Сделай первый шаг и ты поймешь, что не все так страшно.
Сенека
Глава 1
27 декабря 1936 года. Лондон. Кабинет Энтони Идена, министра иностранных дел Великобритании
– … таким образом, – докладывал секретарь, – на площади перед отелем «Флорида» Тухачевский смог очень серьезно завести толпу. Что совершенно не характерно для него. Свидетели говорят, что Троцкий был полностью обескуражен, он не ожидал такого поведения.
– Вы уже выяснили, кто организовал покушение?
– Нет, сэр. Наши люди работают, но пока их донесения не вызывают оптимизма.
– Даже так? И что они нашли?
– Работали две группы. Первая устраивала шум и отвлекала внимание толпы. Вторая – пыталась устранить Троцкого и Тухачевского, ведя огонь с балкона из винтовок. Полноценную баллистическую экспертизу провести не получится, но судя по характеру ранения, Тухачевскому просто повезло. Пуля попала в предплечье поднятой руки, хотя, вероятно, целились в голову. Опрос свидетелей подтвердил это предположение. Все они утверждают, что незадолго до ранения маршал повернулся и чуть сместился в сторону. Конечно, странно, что с такого расстояния промахнулись, но, вероятно, что-то пошло не так, и стрелок заволновался.
– Это интересно, – оживился Иден. – Почему именно их?
– Неизвестно. Пытаемся выяснить.
– А остальные раненые и погибшие?
– Они случайные жертвы. Первая группа стреляла в сторону трибуны из «томми-ганов» со ста пятидесяти ярдов, да еще и двигаясь на легковом автомобиле. Рассчитывать на попытку прицельно в кого-то попасть очень сложно. Наши специалисты считают, что они отвлекали внимание охраны.
– Их задержали?
– Нет. Из-за неразберихи и хаоса погоню смогли организовать только через четверть часа. А потому, закономерно, не преуспели – лишь нашли в трех кварталах от площади горящую легковую машину. Те же, кто в ней ехал, по-видимому, скрылись дворами. Но никто ничего подозрительного не видел.

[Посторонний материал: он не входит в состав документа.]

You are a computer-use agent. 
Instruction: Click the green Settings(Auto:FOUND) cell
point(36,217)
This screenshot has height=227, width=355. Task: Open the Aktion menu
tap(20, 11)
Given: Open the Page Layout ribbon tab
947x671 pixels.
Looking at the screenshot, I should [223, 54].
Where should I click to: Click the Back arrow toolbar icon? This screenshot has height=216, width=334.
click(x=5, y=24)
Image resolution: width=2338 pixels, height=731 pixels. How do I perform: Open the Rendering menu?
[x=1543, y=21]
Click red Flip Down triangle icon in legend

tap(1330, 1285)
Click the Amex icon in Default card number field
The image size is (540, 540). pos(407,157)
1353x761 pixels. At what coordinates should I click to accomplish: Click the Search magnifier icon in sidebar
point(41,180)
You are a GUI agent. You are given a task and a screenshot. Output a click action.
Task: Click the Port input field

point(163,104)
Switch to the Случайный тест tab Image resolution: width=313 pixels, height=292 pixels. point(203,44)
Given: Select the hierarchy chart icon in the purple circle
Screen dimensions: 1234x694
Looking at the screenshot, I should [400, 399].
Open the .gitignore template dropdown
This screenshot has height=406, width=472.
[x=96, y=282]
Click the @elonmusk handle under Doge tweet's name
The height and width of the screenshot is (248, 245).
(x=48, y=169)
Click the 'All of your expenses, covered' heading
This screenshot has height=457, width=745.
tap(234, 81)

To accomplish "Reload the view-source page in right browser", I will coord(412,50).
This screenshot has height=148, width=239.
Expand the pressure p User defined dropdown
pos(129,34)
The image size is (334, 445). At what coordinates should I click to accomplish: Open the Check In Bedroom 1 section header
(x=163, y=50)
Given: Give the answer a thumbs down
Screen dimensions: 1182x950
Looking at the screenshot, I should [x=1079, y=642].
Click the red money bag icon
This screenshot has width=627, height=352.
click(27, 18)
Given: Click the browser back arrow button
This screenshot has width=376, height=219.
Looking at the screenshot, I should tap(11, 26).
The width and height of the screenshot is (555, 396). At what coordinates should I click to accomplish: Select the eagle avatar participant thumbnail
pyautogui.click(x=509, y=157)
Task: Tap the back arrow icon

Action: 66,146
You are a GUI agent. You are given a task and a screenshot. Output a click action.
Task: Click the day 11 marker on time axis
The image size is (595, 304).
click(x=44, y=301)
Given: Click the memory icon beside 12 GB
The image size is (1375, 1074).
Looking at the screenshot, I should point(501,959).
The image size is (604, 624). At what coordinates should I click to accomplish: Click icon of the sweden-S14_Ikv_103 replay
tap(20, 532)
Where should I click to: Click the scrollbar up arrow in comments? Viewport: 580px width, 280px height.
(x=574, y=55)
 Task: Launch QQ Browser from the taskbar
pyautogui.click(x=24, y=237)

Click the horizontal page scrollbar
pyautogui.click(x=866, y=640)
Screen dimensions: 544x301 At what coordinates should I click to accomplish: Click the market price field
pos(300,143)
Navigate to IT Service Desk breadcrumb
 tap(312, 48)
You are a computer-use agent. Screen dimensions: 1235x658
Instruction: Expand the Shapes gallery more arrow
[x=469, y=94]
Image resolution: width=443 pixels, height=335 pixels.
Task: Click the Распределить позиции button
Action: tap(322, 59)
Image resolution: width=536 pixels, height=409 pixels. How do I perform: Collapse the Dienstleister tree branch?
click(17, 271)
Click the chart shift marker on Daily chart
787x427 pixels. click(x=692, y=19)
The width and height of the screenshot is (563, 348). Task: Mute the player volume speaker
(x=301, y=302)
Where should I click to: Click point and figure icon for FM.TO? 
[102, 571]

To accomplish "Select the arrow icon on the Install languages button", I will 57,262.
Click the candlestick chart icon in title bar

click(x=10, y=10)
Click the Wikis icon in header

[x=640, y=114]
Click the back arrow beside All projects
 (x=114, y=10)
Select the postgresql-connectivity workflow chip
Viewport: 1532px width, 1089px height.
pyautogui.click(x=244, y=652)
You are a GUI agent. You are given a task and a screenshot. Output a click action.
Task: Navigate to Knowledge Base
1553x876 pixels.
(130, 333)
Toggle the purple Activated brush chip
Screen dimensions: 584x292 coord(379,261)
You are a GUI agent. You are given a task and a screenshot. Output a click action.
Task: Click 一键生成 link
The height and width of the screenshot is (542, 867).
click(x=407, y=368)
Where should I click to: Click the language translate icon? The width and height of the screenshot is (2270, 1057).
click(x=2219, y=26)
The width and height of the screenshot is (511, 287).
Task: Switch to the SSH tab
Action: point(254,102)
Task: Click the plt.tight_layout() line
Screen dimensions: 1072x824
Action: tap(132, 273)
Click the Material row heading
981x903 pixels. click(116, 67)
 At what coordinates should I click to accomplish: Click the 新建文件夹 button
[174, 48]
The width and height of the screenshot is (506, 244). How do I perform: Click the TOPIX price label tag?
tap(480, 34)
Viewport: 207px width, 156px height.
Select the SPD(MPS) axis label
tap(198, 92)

– Троцкий и Тухачевский… – задумчиво произнес Иден. – Какой интересный расклад. Наши заокеанские друзья зашевелились?
– Да. У них очень высокая активность. Тоже пытаются выяснить, что случилось. Возможно, это просто отвлекающий маневр, но уж больно энергично они суют свой нос в это дело. Кроме того, наши резиденты докладывали о сильном переполохе в ряде приличных домов, – секретарь чуть заметно и едко улыбнулся.